Sama dengan kenyataannya di dunia seluler Indonesia. Kalau kita tidak pernah main-main dan akrab dengan GPRS akan susah bagi kita mengapresiasi high speed mobile data services yang secara gampangnya sering diasosiasikan sama dengan 3G. Karena dengan pengalaman naik mikrolet (GPRS) yang cukup intens kita akan bisa menemukan apa artinya berkendara (mobile data services) dan dengan pengalaman kita bermikrolet ria akan terbentuk kebutuhan kita akan perlunya kendaraan (mobile data services). Dengan demikian, pada saat kita mampu beli BMW (3G) dengan sendirinya kita akan dengan gampang menyesuaikan diri menikmati dan menjalankan BMW (3G).

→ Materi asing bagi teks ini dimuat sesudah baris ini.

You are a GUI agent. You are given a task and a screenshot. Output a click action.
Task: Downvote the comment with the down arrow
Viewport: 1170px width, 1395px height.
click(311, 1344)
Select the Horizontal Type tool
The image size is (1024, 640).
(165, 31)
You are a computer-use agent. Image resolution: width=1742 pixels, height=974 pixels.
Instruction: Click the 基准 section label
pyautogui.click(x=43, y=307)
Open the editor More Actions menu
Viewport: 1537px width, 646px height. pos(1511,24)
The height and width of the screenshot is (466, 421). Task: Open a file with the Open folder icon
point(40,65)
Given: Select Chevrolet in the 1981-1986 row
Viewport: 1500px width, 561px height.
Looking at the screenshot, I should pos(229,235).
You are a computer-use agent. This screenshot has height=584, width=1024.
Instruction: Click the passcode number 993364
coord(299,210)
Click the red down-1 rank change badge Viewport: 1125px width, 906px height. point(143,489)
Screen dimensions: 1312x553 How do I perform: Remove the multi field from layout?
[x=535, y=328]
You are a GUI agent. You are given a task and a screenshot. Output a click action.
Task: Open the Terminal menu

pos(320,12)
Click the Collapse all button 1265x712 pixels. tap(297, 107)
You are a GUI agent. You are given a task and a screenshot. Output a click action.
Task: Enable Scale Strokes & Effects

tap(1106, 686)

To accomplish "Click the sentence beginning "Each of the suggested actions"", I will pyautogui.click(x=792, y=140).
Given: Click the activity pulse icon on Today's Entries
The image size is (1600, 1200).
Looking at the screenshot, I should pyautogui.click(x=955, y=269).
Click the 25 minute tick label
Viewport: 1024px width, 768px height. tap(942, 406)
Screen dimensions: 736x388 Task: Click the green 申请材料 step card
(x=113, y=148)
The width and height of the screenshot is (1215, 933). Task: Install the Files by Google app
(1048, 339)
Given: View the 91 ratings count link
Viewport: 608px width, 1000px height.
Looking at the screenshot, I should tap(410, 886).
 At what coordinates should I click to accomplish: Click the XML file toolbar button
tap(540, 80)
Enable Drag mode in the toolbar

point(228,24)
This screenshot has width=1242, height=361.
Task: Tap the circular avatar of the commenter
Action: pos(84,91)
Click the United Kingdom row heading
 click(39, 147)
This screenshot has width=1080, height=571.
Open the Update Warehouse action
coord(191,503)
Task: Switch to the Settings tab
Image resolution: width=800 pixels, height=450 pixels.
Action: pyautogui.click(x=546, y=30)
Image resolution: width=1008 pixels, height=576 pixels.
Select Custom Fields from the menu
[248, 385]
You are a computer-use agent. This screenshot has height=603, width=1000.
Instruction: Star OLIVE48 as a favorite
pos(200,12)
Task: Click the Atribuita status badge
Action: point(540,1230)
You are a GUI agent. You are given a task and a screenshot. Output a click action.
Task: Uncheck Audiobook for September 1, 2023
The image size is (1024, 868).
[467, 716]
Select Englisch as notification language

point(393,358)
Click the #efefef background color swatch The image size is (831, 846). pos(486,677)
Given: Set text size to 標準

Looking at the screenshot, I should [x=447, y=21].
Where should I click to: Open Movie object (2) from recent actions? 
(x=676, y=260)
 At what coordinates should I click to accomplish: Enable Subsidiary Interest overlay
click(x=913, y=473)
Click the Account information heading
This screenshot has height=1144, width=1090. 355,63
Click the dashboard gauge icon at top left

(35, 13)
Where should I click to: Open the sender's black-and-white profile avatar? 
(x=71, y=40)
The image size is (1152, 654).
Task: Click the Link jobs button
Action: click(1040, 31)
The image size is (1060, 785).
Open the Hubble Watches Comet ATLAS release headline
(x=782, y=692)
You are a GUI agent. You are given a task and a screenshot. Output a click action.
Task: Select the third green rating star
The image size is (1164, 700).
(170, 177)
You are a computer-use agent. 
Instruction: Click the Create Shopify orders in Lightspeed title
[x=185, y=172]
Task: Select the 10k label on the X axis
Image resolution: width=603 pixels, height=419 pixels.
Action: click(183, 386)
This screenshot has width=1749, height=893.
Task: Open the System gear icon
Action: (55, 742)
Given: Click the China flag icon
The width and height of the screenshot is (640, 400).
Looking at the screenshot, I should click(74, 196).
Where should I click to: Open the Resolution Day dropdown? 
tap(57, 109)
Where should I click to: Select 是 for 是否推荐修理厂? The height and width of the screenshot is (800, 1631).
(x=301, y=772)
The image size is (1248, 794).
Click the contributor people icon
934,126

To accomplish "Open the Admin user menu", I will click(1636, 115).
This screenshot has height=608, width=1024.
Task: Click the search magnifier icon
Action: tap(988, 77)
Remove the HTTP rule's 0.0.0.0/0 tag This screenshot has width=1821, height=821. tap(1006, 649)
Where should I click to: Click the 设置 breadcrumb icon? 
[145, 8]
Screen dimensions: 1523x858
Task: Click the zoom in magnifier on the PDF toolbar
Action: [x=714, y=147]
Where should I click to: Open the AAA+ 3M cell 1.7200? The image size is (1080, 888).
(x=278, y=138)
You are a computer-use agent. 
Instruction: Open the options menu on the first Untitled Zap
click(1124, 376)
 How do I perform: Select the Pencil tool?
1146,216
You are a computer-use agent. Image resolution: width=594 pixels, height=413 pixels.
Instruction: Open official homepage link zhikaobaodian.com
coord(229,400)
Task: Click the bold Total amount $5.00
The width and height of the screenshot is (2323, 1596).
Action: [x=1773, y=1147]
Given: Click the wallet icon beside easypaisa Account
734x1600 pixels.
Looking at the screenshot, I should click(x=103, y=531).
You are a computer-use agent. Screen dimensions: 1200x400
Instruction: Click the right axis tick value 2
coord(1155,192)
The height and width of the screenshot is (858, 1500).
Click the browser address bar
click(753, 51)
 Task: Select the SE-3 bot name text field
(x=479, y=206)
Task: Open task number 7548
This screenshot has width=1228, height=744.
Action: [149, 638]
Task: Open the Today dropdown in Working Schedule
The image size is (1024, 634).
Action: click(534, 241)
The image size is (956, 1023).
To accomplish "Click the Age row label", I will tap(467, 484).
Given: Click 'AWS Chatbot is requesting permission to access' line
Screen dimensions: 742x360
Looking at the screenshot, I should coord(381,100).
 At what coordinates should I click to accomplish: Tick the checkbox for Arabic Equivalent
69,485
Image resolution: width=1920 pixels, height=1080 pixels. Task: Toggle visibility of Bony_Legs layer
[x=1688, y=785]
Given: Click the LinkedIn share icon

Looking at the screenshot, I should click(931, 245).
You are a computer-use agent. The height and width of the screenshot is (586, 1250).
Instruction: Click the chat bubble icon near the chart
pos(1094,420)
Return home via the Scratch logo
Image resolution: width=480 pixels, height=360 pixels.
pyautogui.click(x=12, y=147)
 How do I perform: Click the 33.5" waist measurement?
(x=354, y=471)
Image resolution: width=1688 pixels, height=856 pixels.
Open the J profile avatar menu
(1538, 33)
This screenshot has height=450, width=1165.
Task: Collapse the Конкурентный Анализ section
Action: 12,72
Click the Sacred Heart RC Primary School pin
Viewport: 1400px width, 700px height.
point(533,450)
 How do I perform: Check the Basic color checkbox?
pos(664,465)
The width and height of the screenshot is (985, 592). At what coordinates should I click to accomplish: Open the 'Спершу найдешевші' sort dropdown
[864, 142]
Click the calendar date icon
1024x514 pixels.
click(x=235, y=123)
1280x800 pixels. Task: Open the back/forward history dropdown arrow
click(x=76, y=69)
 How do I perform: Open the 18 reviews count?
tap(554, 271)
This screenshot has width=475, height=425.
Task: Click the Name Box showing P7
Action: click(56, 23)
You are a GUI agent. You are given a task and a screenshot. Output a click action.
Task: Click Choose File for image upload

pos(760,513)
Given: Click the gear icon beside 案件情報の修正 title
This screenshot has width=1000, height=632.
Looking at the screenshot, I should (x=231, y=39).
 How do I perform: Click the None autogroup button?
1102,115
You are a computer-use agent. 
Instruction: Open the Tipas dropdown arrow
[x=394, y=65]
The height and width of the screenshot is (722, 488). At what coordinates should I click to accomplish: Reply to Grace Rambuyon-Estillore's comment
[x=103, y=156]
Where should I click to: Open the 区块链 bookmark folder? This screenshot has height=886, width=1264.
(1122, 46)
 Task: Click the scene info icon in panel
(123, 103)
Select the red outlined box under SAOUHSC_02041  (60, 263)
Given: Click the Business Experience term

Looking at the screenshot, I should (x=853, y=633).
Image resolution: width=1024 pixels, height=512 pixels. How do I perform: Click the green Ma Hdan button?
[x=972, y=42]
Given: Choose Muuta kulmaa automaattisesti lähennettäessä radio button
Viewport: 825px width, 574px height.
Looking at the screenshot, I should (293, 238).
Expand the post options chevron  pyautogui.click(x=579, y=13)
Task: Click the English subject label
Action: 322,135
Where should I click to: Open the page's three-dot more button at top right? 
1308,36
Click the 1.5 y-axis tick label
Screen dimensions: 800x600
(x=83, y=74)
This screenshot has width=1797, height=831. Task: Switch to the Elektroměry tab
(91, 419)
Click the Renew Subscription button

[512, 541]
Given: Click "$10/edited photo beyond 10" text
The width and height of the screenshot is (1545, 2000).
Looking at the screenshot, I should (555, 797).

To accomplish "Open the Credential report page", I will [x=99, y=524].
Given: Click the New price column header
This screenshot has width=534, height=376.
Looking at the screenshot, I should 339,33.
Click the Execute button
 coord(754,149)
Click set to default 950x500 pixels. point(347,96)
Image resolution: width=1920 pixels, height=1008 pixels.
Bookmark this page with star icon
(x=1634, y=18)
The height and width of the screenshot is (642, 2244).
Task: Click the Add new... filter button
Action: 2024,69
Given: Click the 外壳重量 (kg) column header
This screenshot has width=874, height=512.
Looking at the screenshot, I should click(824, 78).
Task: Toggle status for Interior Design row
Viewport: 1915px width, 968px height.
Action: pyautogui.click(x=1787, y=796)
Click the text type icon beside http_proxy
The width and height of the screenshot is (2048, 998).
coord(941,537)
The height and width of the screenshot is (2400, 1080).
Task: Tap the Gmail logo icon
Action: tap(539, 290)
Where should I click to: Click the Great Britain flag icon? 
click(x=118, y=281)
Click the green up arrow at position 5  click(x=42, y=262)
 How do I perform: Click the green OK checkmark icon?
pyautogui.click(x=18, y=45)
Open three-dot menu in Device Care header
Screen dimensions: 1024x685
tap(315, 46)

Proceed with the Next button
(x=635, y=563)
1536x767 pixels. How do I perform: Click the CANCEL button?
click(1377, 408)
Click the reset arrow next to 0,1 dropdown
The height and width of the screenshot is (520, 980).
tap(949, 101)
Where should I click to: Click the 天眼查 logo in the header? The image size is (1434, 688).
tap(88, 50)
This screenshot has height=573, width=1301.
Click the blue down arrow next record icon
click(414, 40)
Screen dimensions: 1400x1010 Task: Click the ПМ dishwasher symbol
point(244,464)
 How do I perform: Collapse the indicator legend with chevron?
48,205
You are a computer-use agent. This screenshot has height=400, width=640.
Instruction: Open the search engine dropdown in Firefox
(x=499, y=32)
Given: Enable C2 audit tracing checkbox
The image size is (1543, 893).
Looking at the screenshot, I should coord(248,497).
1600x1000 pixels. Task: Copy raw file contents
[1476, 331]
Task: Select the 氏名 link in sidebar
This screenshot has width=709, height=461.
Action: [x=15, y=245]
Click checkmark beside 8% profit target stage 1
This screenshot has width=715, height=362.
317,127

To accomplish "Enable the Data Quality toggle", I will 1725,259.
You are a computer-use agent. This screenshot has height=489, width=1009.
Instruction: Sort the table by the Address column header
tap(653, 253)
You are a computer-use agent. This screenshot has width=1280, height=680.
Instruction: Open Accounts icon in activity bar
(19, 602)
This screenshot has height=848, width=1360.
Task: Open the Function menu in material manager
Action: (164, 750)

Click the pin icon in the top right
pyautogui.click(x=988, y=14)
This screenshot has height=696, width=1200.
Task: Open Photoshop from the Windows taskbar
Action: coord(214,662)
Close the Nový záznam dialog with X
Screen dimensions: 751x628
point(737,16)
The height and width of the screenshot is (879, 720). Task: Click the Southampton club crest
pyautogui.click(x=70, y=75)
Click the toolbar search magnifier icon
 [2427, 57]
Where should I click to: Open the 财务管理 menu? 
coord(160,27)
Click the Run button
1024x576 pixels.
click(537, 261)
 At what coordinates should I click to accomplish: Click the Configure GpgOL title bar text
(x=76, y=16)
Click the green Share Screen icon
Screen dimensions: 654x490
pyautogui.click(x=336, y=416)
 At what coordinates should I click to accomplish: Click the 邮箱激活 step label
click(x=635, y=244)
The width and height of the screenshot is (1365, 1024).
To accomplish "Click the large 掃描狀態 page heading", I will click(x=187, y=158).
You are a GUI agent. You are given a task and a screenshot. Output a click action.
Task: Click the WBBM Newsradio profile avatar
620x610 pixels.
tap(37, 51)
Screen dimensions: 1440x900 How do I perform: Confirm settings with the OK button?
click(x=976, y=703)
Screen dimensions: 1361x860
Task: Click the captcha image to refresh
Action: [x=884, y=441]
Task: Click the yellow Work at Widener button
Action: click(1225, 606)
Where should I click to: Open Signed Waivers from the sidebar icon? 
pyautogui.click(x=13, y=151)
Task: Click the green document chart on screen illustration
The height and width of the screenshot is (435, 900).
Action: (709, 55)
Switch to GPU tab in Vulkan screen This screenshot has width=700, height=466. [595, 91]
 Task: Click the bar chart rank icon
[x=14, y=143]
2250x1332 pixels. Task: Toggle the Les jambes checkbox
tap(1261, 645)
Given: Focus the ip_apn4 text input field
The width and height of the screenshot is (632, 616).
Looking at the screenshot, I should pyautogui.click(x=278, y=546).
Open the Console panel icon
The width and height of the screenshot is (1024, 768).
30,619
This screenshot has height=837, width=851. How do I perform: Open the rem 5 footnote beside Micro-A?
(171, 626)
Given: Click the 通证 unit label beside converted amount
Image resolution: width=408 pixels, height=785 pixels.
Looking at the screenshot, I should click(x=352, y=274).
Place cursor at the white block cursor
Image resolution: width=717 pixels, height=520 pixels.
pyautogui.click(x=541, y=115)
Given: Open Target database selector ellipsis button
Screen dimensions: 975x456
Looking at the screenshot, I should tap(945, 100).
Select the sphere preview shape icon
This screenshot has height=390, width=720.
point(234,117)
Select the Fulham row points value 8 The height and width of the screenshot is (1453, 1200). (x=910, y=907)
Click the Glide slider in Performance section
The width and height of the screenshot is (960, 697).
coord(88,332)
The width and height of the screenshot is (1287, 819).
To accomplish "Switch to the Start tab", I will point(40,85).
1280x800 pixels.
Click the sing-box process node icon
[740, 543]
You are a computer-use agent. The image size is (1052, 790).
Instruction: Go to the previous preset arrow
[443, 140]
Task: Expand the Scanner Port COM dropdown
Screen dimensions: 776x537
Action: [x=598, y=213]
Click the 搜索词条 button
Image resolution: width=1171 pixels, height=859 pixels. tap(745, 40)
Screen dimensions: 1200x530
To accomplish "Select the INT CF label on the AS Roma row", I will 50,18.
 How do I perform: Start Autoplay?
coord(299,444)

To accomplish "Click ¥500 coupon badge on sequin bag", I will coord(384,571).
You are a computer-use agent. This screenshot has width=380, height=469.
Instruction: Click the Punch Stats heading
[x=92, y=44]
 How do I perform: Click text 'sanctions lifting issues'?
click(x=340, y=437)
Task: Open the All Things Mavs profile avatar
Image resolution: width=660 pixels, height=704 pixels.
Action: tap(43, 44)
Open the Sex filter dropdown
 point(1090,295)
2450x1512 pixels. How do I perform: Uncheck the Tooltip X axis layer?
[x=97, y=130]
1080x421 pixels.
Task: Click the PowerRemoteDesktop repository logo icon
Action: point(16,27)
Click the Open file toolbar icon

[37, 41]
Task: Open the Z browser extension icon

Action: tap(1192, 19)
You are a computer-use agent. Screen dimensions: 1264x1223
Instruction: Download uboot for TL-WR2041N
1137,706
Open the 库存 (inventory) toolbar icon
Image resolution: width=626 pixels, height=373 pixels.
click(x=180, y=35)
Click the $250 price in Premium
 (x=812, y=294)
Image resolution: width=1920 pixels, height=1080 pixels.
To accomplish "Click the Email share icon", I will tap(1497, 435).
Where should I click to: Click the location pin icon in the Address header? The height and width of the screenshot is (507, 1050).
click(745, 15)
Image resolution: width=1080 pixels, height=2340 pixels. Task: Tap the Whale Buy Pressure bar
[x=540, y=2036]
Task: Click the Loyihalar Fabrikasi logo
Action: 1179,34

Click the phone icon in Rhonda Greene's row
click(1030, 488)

Coba bayangkan. Kalau naik mobil (GPRS) saja kita tidak pernah mengerti dengan baik, tiba-tiba kita diberi BMW (3G). Yang terjadi pasti sudah dengan gampang diterka, BMW-nya akan teronggok saja di garasi sampai berkarat atau kalau kita balikkan ke 3G, maka 3G akan mati tanpa pernah sempat berkembang atau kalaupun bisa hidup paling hanya untuk gaya-gayaan. Ada ketakutan lain yang lebih utama dari para operator incumbent yang mungkin kita sebagai pengguna harus menerima getahnya. Kembali ke mikrolet di atas, bisa kita lihat dengan jelas letak ketakutannya. Para operator takut kalau mereka hanya menjadi mikrolet yang harus terseok-seok membangun pasar dan tidak pernah menikmati manisnya pasaran dari mobil mewah seperti BMW. Ini makin diperkuat dengan kenyataan masih terseok-seoknya para operator untuk mendapatkan lisensi maupun alokasi frekuensi 3G.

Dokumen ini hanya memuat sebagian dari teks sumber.